“Breath of heaven, hold me together…”
Two days after Christmas in 1981 and just a week shy of my 21st birthday, my 52-year-old mother died following a six-month, one-sided battle with pancreatic cancer. That last Christmas was a dreary one, for we all knew what was coming soon. Although we gathered in the front room of our family home in North St. Louis and did what we always did on Christmas day — we ate a big meal and exchanged gifts — my mother was already a ghost of her former self. We told ourselves she was “holding on for one last Christmas,” and we were right about that. Soon after, she lapsed into a coma from which she never emerged.

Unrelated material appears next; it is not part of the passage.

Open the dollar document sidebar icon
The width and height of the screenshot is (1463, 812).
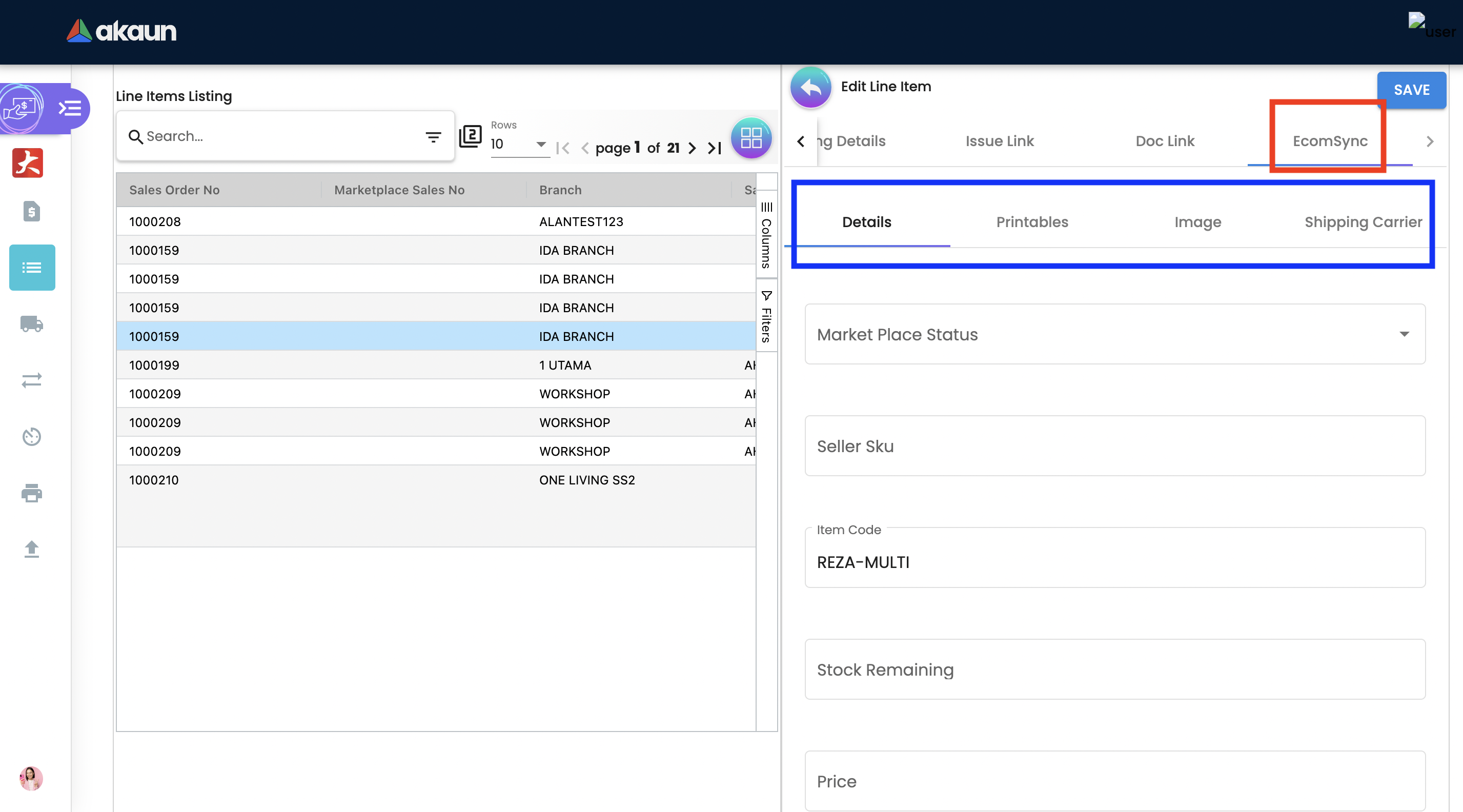tap(31, 211)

I’ve had many joyful Christmas mornings with my family since that day, and those Christmases became increasingly more joyful with the birth of my own children and, now, grandchildren. And yet, it seems there’s always a moment or a day near the end of Advent when those memories of her final Christmas come flooding (or trickling) back, insinuating themselves into my life and reminding me of all that she missed and all my own children have missed in not having her in their lives. The Christmas season can be tough on all of us.
On those darker days of remembrance, I have found myself turning to this song and praying, like so many others who feel as if they might be falling apart this time of year: Hold me together. Be forever near me. Breath of Heaven.
Although made famous by the contemporary Christian artist Amy Grant, who elevated the song to the status of a modern Christmas classic, “Breath of Heaven,” was originally written as a simple prayer by British songwriter Chris Eaton. And surprisingly, it wasn’t a Christmas song at all. It was Grant who, expecting her third child when she first heard the song, transformed it by suggesting it could be sung from the perspective of the expectant Mother of God. Grant has said in interviews that she found herself deeply relating to the uncertainty and vulnerability that Mary must have felt — that we all feel.
Perhaps there is not a more appropriate and simple prayer than this for all of us as we enter into a season that can often feel less like a sacred time of preparation and more like a headlong dash from Thanksgiving to Christmas: Breath of heaven, hold me together.